Pictured: The Tricolour flying above George Reynolds House.

Pictured: The Tricolour flying above George Reynolds House.

George Reynolds House is both a housing estate and a community located in Irishtown. The area is arranged in three building blocks with a central courtyard and storage units. It is named after Commander George Reynolds, who lost his life in the struggle for Irish Independence.

Within George Reynolds House there is a close-knit community. As resident Lily Benson said: “You know everyone that’s in it.” The sense of community leads to a sense of trust and faith in each other. Another local, Miriam Holmes, describes the atmosphere: “The odd time we knock on each other’s door for sugar, milk bread. Everyone shares.”

Continuity of community is also evident with people living in the apartments their parents lived in, as is the case with Celine Byrne, who lives with her husband Tony Byrne in her mother’s apartment.
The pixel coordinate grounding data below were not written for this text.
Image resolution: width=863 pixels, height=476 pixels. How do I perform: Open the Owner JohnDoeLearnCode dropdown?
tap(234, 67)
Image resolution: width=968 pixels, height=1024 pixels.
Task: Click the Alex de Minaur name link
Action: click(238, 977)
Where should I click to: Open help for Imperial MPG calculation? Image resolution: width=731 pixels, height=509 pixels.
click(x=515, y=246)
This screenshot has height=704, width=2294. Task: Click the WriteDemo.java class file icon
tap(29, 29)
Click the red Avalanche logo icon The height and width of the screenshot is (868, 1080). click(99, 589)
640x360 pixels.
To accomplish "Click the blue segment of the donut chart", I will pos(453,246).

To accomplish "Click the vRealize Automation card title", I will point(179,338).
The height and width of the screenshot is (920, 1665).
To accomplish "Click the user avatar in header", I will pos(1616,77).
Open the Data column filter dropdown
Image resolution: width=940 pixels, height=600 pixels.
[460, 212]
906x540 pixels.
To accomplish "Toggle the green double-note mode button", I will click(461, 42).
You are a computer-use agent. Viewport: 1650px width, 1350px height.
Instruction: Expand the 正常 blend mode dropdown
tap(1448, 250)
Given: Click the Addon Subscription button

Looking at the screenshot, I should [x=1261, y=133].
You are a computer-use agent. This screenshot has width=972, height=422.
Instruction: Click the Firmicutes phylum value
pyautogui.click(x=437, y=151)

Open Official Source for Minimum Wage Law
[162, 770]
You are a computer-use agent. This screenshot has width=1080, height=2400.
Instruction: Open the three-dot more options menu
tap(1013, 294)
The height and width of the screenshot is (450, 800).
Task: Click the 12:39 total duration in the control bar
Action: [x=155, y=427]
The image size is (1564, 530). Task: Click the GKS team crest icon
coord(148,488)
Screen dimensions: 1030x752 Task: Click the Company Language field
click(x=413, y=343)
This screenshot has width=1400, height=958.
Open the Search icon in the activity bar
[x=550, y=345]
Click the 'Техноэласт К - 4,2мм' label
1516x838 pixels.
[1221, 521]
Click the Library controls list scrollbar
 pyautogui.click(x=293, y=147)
There are a number of local festivities organised at different times during the year. According to Byrne, there are regular collections held for barbeques at which clowns and candy floss machines for the kids are sometimes provided, and where the parents who had helped organise the event would have time to relax over a couple of drinks afterwards.

Among the chief events that take place is the outdoor cinema, where a projector is used to showcase films such as Finding Nemo and the original Ghostbusters, where the kids would sit in their pyjamas and coats until late.

One particular fond memory regaled by residents centres around Halloween. Tony Byrne borrowed a coffin from a local funeral home and had a neighbour dressed up as Dracula inside it. The scene was embellished by installations of tombstones and crosses in the central square (It should be emphasised that the parents of the kids knew what to expect).

Many of the events are organised to keep children entertained. Tony Byrne recalls how he would play a game called Path with them, where you kick a ball against a path and get five points if it goes straight back to you and three points if it bounces first.

As well as keeping the kids enjoying themselves through such things as a play pool for the youngest, there was also a sense that Byrne had of passing on traditions, like his father did with him. He emphasised that he had great fun as a boy playing with friends in games such as running with a stick and tyre, or recounting his memories of his father as a coalman.

This sense of continuing on the traditions of previous generations that Byrne referred to was his motivation for how he and others were committed to the Irishtown community.